Drazin, who majored in Jazz Studies at Ohio State University, usually researches the film to find out if it had original music released for it, and then rehearses it and incorporates it in his improvisations. His favorite moviesare the ones where he can really go wild.
“For instance, Fritz Lang’s ‘Metropolis’ is the perfect picture, because it’s in a future world, so you can do whatever you want. ‘Nosferatu’ is also a lot of fun. I was surprised one year when three different theaters in Chicago were showing it on Halloween, which is odd for a 1925 movie.”
Another fun challenge, he says, is foreign films.

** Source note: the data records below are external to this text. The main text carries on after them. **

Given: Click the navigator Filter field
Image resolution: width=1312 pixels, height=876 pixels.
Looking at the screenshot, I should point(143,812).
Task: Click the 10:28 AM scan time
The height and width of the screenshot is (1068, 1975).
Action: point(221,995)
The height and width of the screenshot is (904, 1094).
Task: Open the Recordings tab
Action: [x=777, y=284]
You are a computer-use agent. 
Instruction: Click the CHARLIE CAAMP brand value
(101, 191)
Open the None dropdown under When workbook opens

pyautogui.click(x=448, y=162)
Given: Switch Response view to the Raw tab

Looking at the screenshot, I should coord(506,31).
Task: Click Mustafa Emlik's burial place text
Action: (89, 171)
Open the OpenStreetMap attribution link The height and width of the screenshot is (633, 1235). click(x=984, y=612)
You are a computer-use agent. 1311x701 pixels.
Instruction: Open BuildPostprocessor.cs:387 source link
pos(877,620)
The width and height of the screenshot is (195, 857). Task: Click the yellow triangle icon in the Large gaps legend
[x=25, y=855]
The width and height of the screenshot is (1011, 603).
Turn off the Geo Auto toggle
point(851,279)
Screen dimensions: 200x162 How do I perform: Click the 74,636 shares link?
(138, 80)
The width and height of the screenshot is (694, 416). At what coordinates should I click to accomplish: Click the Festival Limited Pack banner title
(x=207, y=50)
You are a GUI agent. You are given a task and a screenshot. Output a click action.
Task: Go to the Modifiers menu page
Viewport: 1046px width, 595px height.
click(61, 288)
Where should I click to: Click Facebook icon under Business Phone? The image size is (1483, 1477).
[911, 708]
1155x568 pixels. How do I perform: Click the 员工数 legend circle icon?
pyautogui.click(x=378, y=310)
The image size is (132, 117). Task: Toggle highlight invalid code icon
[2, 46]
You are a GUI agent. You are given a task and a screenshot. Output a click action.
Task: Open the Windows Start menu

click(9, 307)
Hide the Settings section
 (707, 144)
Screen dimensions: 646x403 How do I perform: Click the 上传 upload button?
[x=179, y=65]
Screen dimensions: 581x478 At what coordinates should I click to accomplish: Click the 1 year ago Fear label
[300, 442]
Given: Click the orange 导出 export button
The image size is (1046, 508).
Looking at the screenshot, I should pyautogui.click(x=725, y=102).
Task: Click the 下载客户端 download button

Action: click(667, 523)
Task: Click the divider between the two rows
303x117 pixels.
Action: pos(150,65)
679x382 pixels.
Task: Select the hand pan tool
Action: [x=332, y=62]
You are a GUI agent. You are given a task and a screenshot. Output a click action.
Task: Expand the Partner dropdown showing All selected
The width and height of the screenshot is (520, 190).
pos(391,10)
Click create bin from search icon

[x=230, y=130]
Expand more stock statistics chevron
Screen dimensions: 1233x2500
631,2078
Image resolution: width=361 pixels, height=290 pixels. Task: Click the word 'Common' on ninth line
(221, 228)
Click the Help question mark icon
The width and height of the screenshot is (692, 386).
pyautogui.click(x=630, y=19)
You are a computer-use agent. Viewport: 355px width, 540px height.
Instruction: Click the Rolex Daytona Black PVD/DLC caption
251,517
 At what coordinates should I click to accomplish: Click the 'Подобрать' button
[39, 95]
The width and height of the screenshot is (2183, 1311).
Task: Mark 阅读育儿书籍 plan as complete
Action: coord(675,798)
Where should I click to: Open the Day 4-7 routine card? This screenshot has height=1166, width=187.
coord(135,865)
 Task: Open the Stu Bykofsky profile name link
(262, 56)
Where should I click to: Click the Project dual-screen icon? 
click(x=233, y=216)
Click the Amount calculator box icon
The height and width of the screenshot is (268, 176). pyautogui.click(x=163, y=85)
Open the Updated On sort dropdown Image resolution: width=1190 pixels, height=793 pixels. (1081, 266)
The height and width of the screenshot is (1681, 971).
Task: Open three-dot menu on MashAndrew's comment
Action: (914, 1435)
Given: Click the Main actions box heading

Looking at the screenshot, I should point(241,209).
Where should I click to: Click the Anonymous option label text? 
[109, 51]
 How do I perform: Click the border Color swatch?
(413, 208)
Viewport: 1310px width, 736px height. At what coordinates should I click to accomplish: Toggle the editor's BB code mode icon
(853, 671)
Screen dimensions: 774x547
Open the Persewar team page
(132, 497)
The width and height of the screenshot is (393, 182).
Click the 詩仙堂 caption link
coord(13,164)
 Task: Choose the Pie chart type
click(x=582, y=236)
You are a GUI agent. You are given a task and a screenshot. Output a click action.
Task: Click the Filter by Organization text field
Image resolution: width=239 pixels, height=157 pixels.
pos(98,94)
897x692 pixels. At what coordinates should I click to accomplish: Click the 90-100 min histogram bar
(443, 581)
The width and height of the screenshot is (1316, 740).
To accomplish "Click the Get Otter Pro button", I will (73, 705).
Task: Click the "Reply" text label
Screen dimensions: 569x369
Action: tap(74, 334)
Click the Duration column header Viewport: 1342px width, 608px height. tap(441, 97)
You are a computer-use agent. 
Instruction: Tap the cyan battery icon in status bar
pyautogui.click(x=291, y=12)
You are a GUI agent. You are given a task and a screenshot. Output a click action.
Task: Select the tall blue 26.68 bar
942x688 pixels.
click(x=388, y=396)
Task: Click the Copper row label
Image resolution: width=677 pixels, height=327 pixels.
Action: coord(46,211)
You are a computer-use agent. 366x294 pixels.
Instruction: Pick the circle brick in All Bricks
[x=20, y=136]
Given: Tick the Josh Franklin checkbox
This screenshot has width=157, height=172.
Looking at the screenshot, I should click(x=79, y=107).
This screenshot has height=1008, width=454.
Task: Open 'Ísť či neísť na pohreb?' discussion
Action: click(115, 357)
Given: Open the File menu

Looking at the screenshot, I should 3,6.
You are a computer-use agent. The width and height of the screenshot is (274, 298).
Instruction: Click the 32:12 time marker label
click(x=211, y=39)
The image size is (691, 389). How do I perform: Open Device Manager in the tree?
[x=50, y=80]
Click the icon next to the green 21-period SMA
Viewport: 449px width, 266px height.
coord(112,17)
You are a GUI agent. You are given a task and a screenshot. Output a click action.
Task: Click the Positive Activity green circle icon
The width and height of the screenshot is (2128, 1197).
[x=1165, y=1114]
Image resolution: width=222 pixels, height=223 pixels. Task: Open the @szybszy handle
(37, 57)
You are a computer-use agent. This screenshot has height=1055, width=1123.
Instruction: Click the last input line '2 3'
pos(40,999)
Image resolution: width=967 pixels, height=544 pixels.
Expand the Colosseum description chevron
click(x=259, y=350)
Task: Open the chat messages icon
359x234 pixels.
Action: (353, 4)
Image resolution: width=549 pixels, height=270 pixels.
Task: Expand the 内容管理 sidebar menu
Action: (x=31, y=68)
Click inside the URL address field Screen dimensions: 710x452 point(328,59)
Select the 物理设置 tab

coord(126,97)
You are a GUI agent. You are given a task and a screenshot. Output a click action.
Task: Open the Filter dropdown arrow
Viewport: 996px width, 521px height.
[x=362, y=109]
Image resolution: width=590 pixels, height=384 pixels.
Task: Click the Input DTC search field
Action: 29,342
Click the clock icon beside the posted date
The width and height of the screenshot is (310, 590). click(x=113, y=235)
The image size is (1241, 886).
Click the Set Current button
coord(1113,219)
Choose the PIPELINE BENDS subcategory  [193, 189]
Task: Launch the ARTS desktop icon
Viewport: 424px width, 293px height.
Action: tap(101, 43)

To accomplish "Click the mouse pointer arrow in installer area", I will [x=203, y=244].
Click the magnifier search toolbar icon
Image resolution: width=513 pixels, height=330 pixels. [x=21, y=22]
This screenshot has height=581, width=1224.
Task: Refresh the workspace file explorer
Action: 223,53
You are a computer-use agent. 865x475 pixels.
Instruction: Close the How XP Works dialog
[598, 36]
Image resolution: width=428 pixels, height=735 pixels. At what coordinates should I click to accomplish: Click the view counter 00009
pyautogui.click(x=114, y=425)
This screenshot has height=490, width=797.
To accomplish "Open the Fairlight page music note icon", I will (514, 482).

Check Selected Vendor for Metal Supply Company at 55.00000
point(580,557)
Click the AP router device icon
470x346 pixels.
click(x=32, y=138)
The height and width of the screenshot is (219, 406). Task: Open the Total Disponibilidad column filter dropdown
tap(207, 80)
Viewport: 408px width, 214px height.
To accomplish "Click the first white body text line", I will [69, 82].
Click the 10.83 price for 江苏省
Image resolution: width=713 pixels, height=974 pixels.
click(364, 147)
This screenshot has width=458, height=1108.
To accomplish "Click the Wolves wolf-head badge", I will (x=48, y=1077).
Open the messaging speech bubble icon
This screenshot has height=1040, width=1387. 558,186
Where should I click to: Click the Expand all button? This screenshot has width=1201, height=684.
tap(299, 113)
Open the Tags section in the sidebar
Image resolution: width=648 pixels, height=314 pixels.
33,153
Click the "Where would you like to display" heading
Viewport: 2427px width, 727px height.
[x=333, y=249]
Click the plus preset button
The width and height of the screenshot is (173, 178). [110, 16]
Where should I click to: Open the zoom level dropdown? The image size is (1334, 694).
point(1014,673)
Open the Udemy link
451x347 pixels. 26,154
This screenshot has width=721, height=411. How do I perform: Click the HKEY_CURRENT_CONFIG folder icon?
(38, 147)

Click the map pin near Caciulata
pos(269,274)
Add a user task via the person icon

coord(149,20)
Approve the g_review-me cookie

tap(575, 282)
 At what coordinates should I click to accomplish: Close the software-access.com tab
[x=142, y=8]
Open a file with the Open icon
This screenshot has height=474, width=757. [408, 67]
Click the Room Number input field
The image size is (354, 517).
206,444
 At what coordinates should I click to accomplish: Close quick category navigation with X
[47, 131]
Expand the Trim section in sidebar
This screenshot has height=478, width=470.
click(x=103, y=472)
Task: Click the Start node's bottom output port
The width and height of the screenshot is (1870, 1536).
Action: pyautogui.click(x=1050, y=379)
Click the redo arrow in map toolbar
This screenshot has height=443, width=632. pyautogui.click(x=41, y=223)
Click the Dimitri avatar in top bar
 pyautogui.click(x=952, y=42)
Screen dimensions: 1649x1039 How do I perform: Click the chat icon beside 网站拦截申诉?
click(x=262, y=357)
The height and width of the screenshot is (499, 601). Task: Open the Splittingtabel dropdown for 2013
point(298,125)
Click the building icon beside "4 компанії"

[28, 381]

He remembers a festival honoring Japanese director Yazujiro Ozu, as well as a series of pre-Revolutionary Russian movies that were perfect, he says, for “emotional, spontaneous playing.”
Keeping the film’s pace is a skill he has put to the test several times. He has done a few marathons, playing, in a single day, two screenings of classics like Fred Niblo’s “Ben-Hur” or D. W. Griffith’s “Intolerance,” each one over two and a half hours long.
While he knows the audience is there for the film and not for him, he doesn’t agree with the idea that an accompanist should “disappear” and fade into the cinematic experience. Rather, he hides a few musical Easter eggs in hopes that a fellow privileged ear might find them.
“I played for Buster Keaton’s “The General” at the National Gallery in Washington, and I was playing the tune “Well You Needn’t” by Thelonious Monk in Harlem stride during a chase scene,” he said. “After it was over a gentleman came up to me very excited and said ‘You played Monk!’ I don’t expect anyone to notice, but when they do, it’s great.”
Films of the silent era, Drazin says, are a window to the past that allow modern audiences to breathe the air of their ancestors, especially in landscape shots, with no telephone wires in sight. However, he is grateful he does not live in this time period.
“Once I was reading a newspaper from 1912 that had a little article about a guy whose foot got stepped on by a horse, and because there were no antibiotics, his foot got infected, and he died, so it’s like, ‘Oh my God, this poor guy, no more jazz, no more movies, it’s all over!’ That’s probably what would happen to me. And if I did manage to survive that, I would lose my job by 1928 because the public demanded talkies.”